Soon it was time to see the Arch.

We walked about fifteen minutes through the park to the entrance, went through security, and got in line. We stood next to a nice couple from Germany and chatted about traveling with them before getting into the tram to take us to the top. The tram cars were like small space pods, windowless and cramped with seats for five inside, with a rounded ceiling that made it impossible to sit up straight. It took about four minutes to rise to the top of the Arch, but only 3 1/2 minutes to return. Once at the top you could stay as long as you wanted.

It's 630 feet off the ground up there, and we had nice views of the city looking west...

...and of Illinois looking east.

Here's the view looking straight down.

We had to take a selfie at 630 feet, of course!

It looks like we are in for some rain over the next few days. We've decided to hang tight where we are for a few more days before moving on. In the meantime, I'm having fun with my Ashford Inklette loom.

Monday, May 15, 2017

Lake of the Ozarks

Bob and I traveled safely on Saturday to Osage Beach, MO. We have a lovely view of the Lake of the Ozarks from out front window.

I enjoyed the phone calls from my children yesterday (Mothers Day) very much. Bob and I took a drive around the area later, stopping at a lookout above Bagnell Dam. The damming of the Ozark River in 1931 created one of the world's largest manmade lakes. The dam itself is one-half mile long and 148 feet high.

When we returned to the rig I spent some time reading, weaving, and crocheting. It was a nice way to spend the afternoon. Later as the evening waned, I opened the front shade to watch the sunset, and saw several deer as they passed through the brush. It was a beautiful sight, but was too dark to get a good photograph.

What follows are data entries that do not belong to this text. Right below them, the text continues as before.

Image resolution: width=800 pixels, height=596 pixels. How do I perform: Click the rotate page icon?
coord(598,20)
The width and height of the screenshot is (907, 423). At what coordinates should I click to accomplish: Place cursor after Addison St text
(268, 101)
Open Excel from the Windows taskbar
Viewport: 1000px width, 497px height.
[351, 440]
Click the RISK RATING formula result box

We head out tomorrow for a campground closer to St. Louis.

Friday, May 12, 2017

Two New Tires

Sometimes things all fall into place, and sometimes they don't. We packed up today to head to our next destination and drove the wrong direction. So spying a business ahead with a large parking lot, Bob turned in to turn around. Suddenly the tire pressure monitor started alarming. Uh oh. We pulled over and we had not one but two flat tires on the front of the car. Bob had forgotten to take the car out of park and the wheels hadn't been turning.

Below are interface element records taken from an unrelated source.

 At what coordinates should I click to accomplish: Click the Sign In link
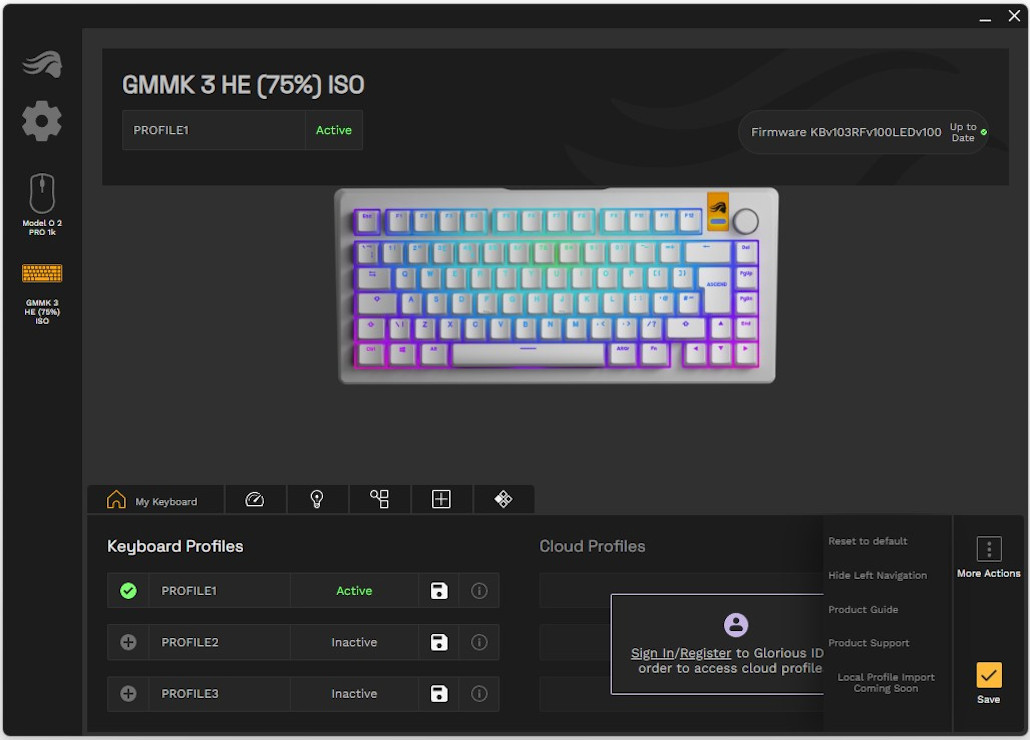click(x=652, y=653)
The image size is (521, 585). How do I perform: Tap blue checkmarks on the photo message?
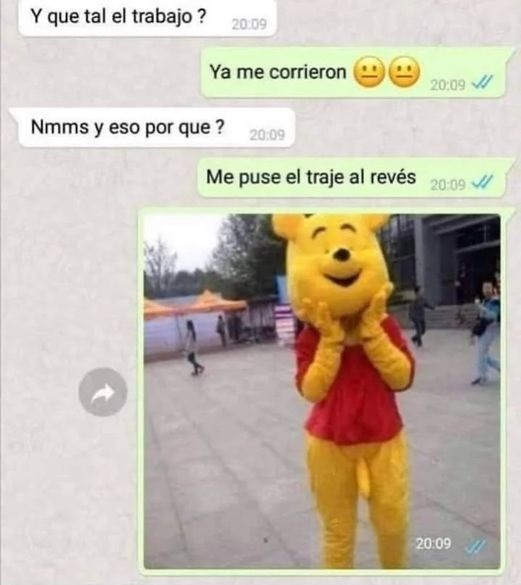click(x=475, y=547)
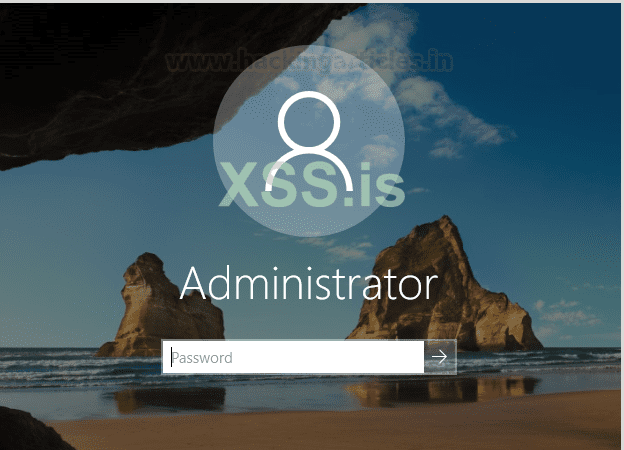Click the head circle of the avatar
This screenshot has width=624, height=450.
(309, 122)
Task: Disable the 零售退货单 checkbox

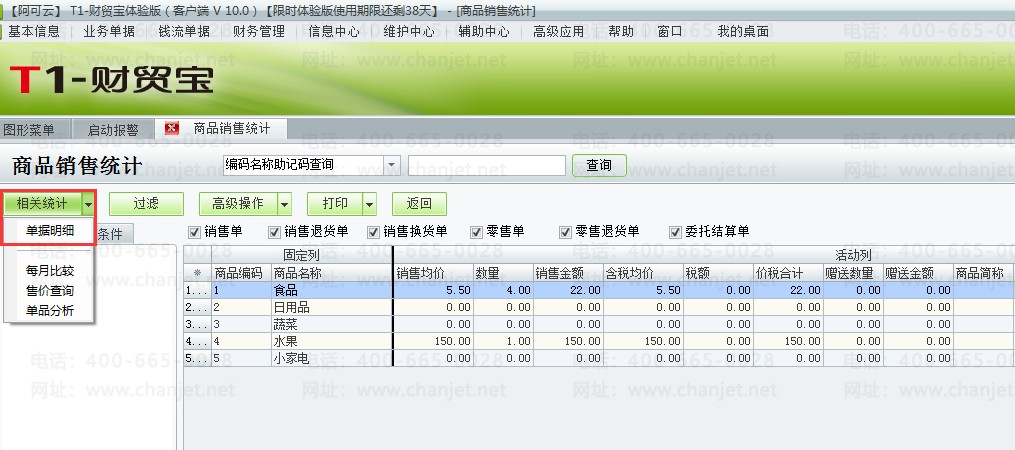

The good thing about this mishap? If we hadn't been going in the wrong direction we would have been on a stretch of road with no shoulder and no way to turn around. As it was, we were in a commercial parking lot safe off the road. I like to look at the bright side.

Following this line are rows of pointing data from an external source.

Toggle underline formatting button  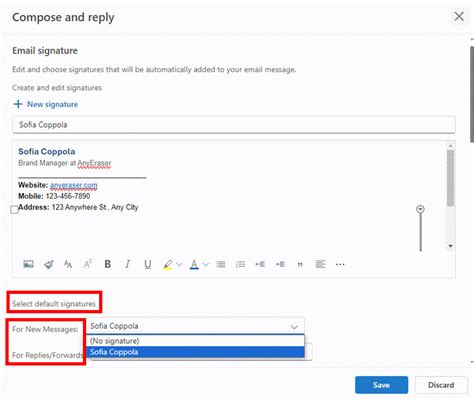[x=148, y=264]
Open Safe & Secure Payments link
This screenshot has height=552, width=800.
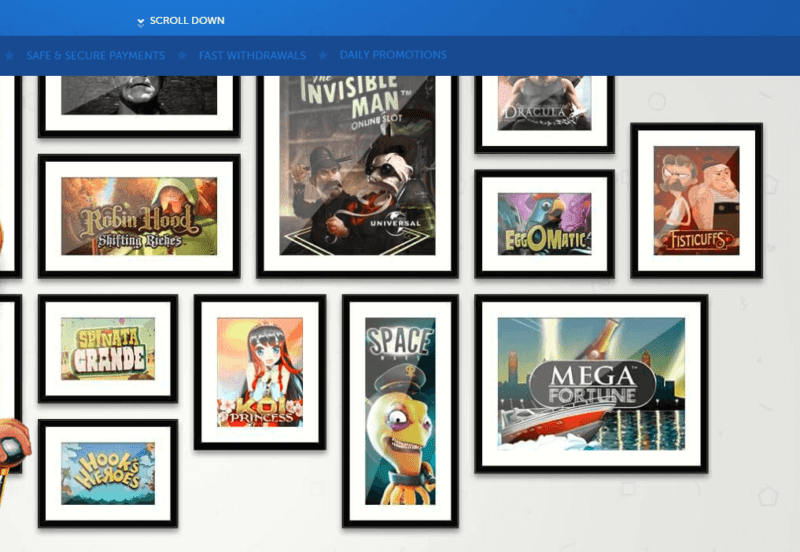[x=95, y=56]
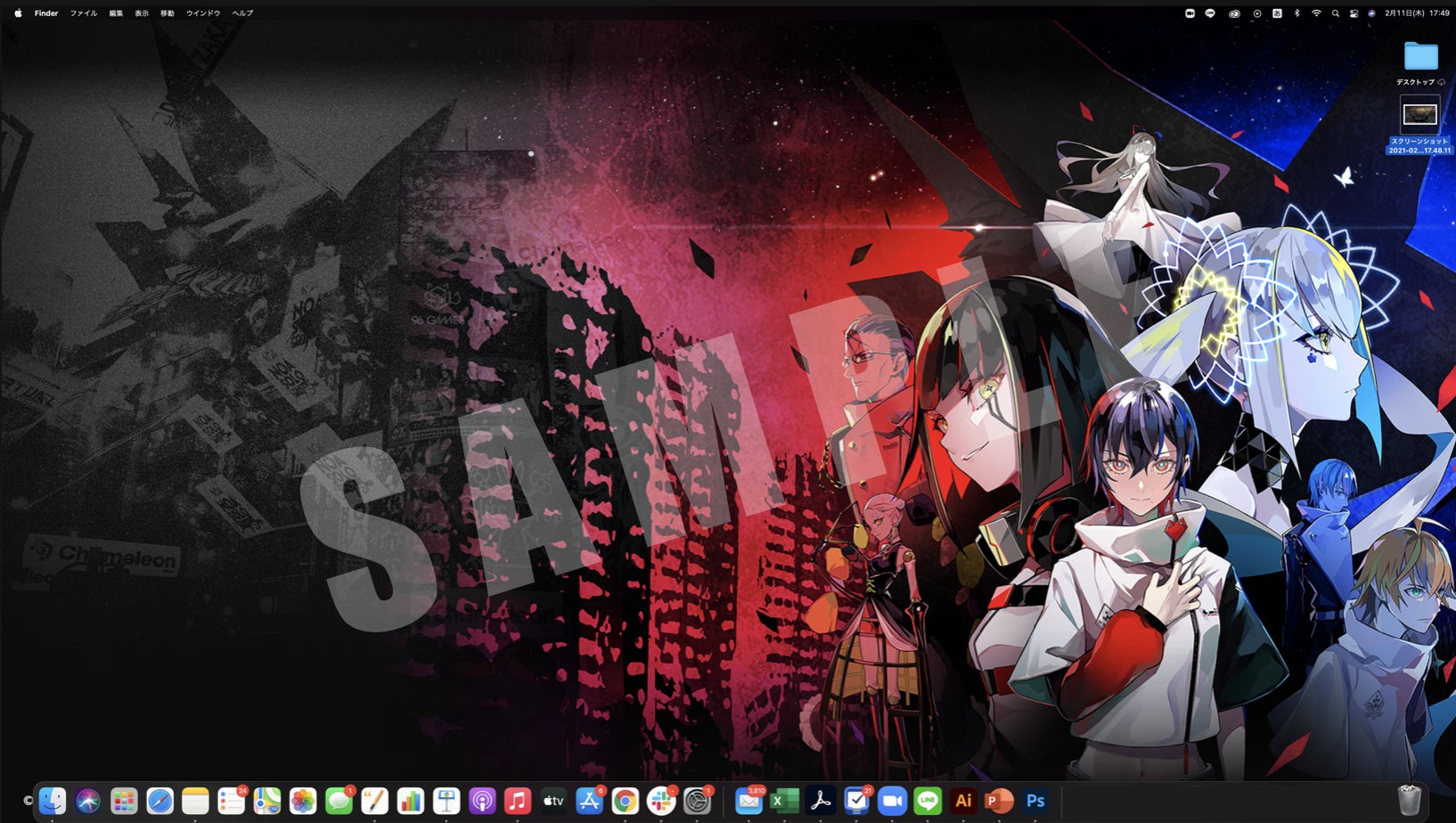Open Control Center toggles in menu bar
The height and width of the screenshot is (823, 1456).
point(1354,13)
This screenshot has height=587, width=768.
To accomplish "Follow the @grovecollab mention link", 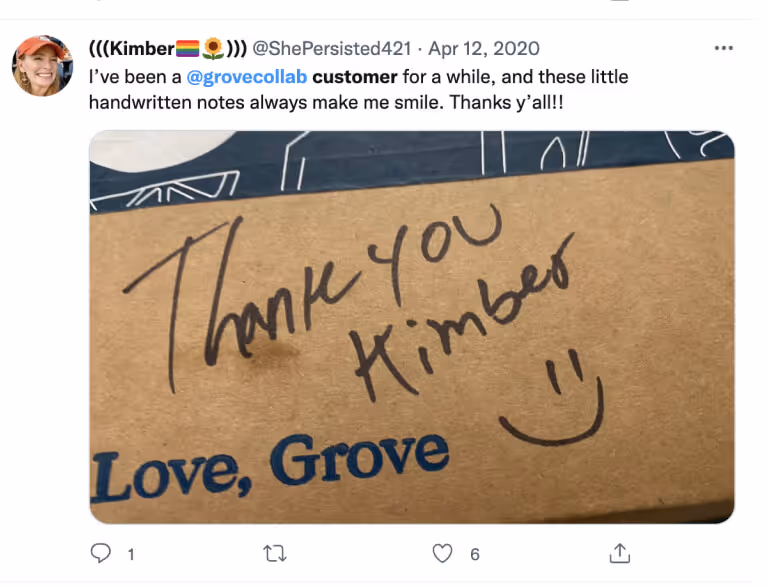I will (247, 77).
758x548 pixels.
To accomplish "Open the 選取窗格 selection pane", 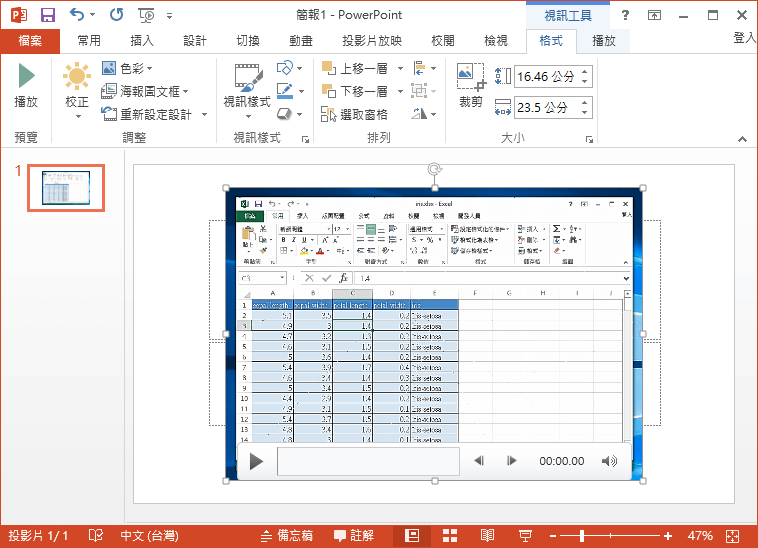I will 355,115.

So now we know what happens if we forget to put the car in neutral when being towed. I figure, we will probably make every mistake in the book once, anyway. I called our roadside assistance company, and after about an hour and a half a tow truck came. It loaded up the car onto the dolly and we followed it to WalMart. Where we waited for hours. At 5:00 Bob walked over to a nearby Applebees and picked up dinner for us. At least we were able to relax and eat in the comfort of our motorhome. Finally, around 6:00 the tires had been replaced and we returned to the campsite we'd stayed at for the last couple of nights. The manager was happy to see us back and we settled right in.

We'll try again tomorrow to leave here. I'm quite sure we'll have an uneventful trip.

Thursday, May 11, 2017

Jim the Wonder Dog

Bob and I met a fellow from Marshall, MO a couple of years back, who told us a story about a dog who lived in his hometown almost 100 years ago. The dog reportedly could answer questions and make predictions. We knew that if we ever were near Marshal, we would visit this dog's museum. Today, we did.

Marshall is a small Missouri town that doesn't have a lot happening, and Jim was their one claim to fame. A young woman told us the story of this amazing dog before we wandered out into his memorial garden to pay our respects. Story cards around the walk explain about Jim's amazing life.

Since the museum was free, I purchased the Jim the Wonder Dog book to learn more about this amazing animal. It was a good read.

A statue of Jim is front and center in the garden...

...and a lovely bridge over a koi pond is nicely landscaped. It was a very peaceful setting.

The skies threatened rain but held back. Tomorrow is expected to be beautiful weather for our move to Osage Beach, MO.